Cloud computing won’t unsettle the IT department, bypass the CIO, or undermine the role of any trusted IT advisor, says a Forrester Consulting report into the effects of the latest IT revolution. Desperate though the agents of change are for a revolution, they can’t kill off anyone who can run the administration, the report said.
The study, conducted by Forrester for Microsoft, examined the nature of tech savvy “change agents” who use the cloud to achieve business innovation and efficiency. It found that all kinds of people are now initiating IT projects in companies, with everyone from HR to Health & Safety wanting to get their hands on the means of production.
Unlike the PC revolution, cloud computing will not allow these revolutionaries to overthrow the resented power brokers of IT. The position of IT managers, CIOs and external IT resellers remains safe, according to a Microsoft spokesman.
“There are all kinds of agents of change, in all departments,” said Rob Fraser (pictured), Microsoft’s CTO of cloud services, “but it won’t be like the PC revolution. People want to align what they are doing with expert advisors. It won’t be a case of Wild West IT and there won’t be any shadow computing departments set up.”
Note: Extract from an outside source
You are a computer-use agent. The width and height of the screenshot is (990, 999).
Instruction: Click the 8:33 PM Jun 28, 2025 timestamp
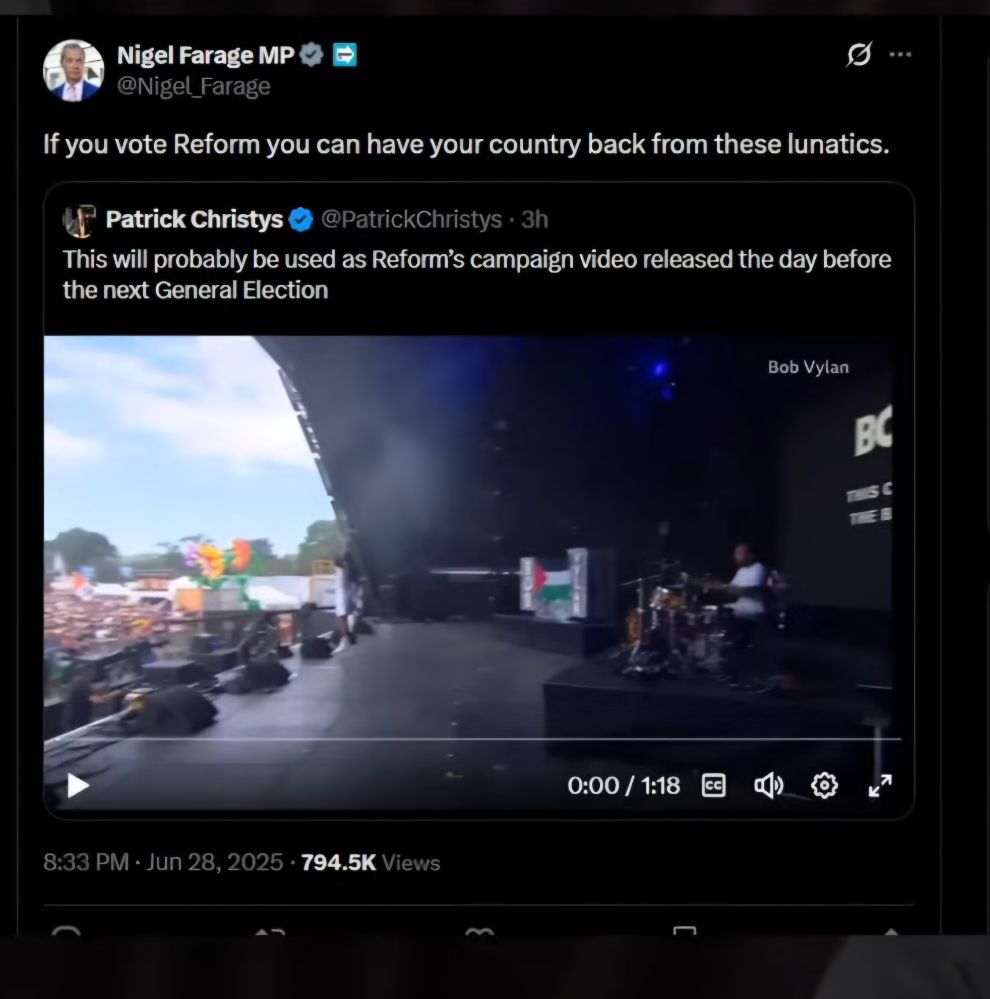click(163, 863)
Users these days are less gung-ho about going it alone, he said, because they realise there are considerable data integration and compliance issues. The study, based on in-depth interviews with 22 enterprise-scale organisations, also revealed that those who want to see cloud services “spun up quickly” feel they don’t need to go to IT.
If there was a division caused by cloud service users, it was that innovation was not led by IT departments that prefer to use private cloud resources to improve internal business processes, but by those pioneers which tend to favour public cloud resources.
Interviewee Bert Craven, EasyJet’s enterprise architect, made some ambitious claims for the power of cloud computing.
“EasyJet tends to attract change agents in all aspects of the business. Even our ground crew are using cloud computing to drive extra value,” said Craven. “We’re seeing more demand for services from within the business to support specific innovation and business improvement.”
Quocirca analyst Clive Longbottom said elements of the study were quite feasible. “The basis of the research is something we have been banging on about for a long, long time. IT has to move away from being about technologists and become about business advisors,” Longbottom said.